L’augmentation des prix du pétrole est actuellement davantage fonction de l’anticipation d’une offre limitée que d’une demande écrasante.

Par exemple, des reportages récents suggèrent une idée fausse selon laquelle l’OPEP peut simplement allumer ses pompes pour contrer le retrait des approvisionnements russes. Même si la géopolitique devait permettre à la production d’augmenter, Reuters rapporte maintenant que cela pourrait être un vœu pieux.

L’Arabie saoudite et les Émirats arabes unis étaient considérés comme ayant une capacité excédentaire. Mais le dirigeant des Émirats arabes unis, dans des déclarations qu’il a ensuite rejetées, a déclaré que non seulement les Saoudiens approchaient de leurs limites de production, mais aussi que la production des Émirats arabes unis était au maximum. Et la Libye dit qu’elle pourrait suspendre ses exportations en raison de sa crise politique, et les conflits de travail en Équateur menacent de fermer la production.

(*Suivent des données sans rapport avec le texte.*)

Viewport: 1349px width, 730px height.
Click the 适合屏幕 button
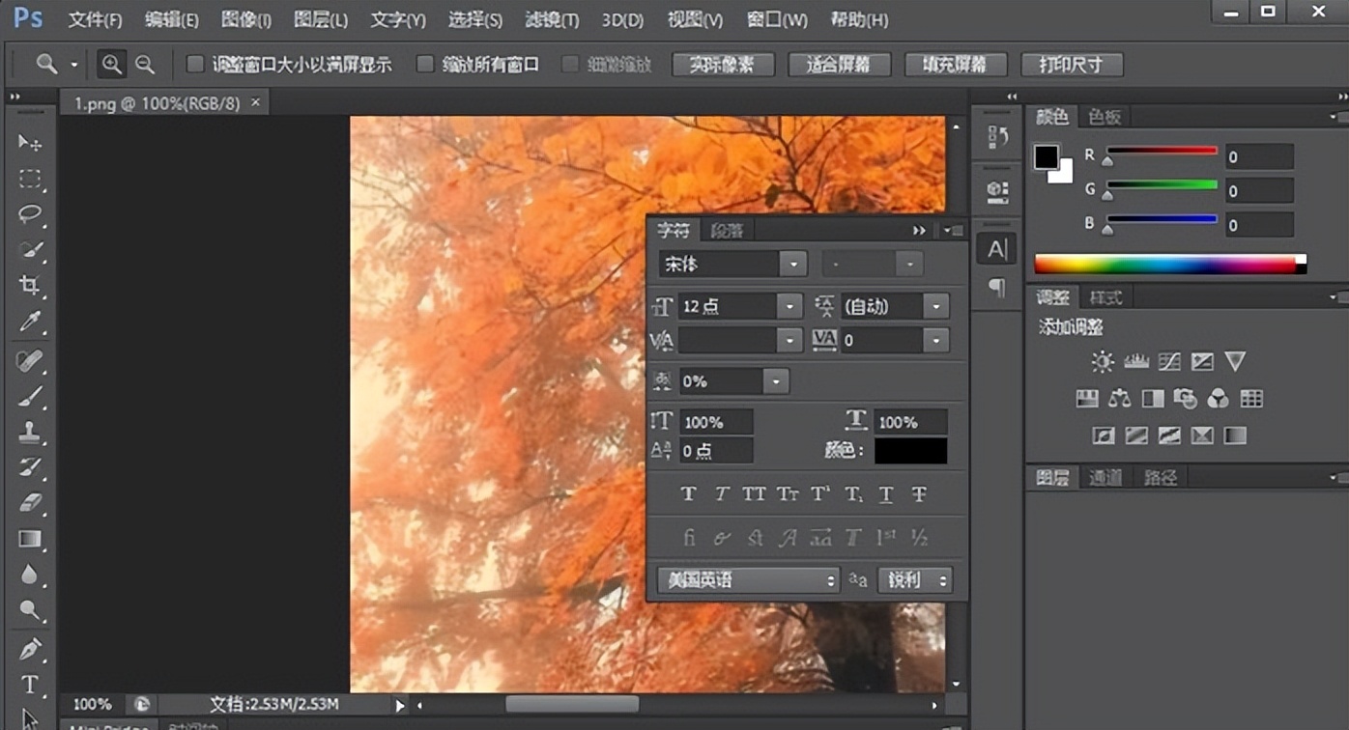tap(839, 64)
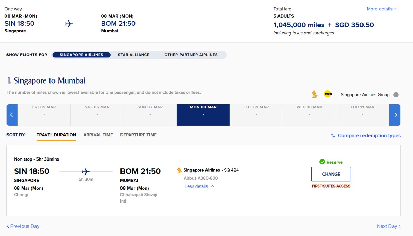Switch flight filter to Star Alliance

click(x=133, y=55)
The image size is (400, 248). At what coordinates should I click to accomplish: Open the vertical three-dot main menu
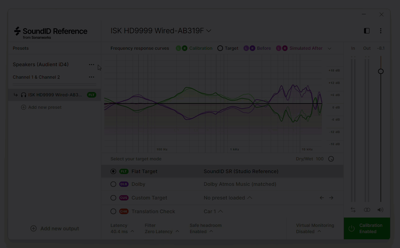[381, 31]
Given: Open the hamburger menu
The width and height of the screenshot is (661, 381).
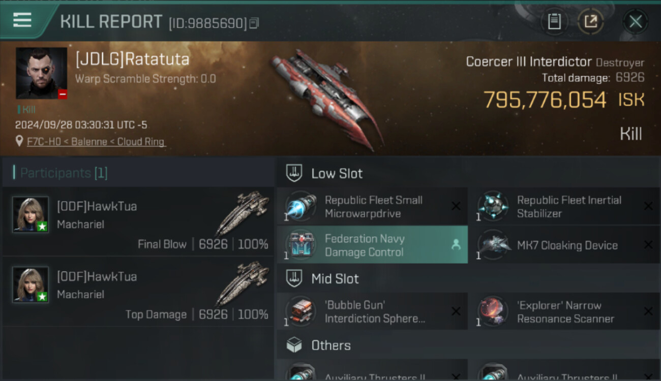Looking at the screenshot, I should [22, 20].
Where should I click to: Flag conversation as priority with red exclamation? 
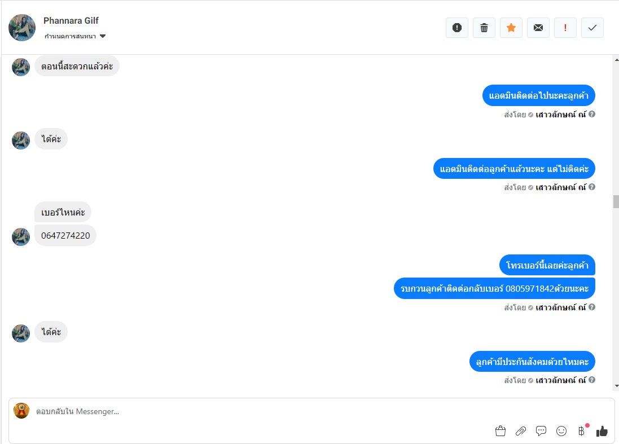point(565,28)
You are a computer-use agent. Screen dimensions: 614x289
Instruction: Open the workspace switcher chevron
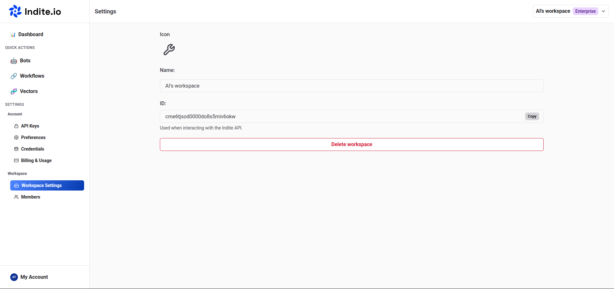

Ce ne serait pas la première fois que des inquiétudes concernant l’abondance de pétrole apparaissent. Avant la révolution du schiste, le débat du début des années 2000 était centré sur le « pic pétrolier », une théorie selon laquelle le monde épuisait rapidement une ressource limitée.

Plus précisément, la préoccupation était que le pic des approvisionnements en pétrole marquait la fin du pétrole bon marché. Comme indiqué en 2014, le pétrole est la source d’énergie la plus efficace, avec un litre de diesel capable de déplacer des tonnes de matière sur de grandes distances à un coût inférieur à celui d’une tasse de café.

Alternatives politiques

Cela nous amène à des alternatives et à des choix politiques, que les producteurs mondiaux aient atteint ou non un pic. Ce n’est que la dernière crise pétrolière provoquée par une pénurie d’approvisionnement.

Encadrons d’abord les paramètres de l’argument. Le besoin de combustibles fossiles sera présent pendant un certain temps.

Il est sans espoir de penser que l’Occident pourrait passer à d’autres sources d’énergie du jour au lendemain sans aucun coût pour l’économie ou la population. Ou pour atténuer suffisamment la demande de combustibles liquides afin de faire baisser le prix de l’énergie.

Existe-t-il une politique permettant une tarification de l’énergie basée sur le marché, avec de multiples sources d’énergie en concurrence pour les parts de marché ?

Avec la configuration actuelle du marché, le pétrole peut être extrait d’un nombre limité de gisements, la Russie étant l’un des principaux producteurs. Alors que l’Occident espérait que la Russie rejoindrait l’alliance occidentale des économies de marché, ce n’est plus réaliste.

L’OPEP est maintenant l’OPEP-plus, qui comprend la Russie. L’offre de pétrole étant régulée par fiat ou par contrainte physique, les signaux de prix restent contraints.

La vente à emporter

La proposition de la secrétaire au Trésor Janet Yellen de plafonner le prix du pétrole russe aurait un effet positif direct sur les grands clients russes comme l’Inde et la Chine tout en réduisant les recettes de la Russie.

En effet, cela créerait un marché à deux vitesses, avec des prix en Asie déterminés par l’alliance des économies développées, et des prix en Occident déterminés par l’interaction entre les fournisseurs privés et les consommateurs. Mais comme pour toute intervention sur le marché, il y a forcément des conséquences imprévues.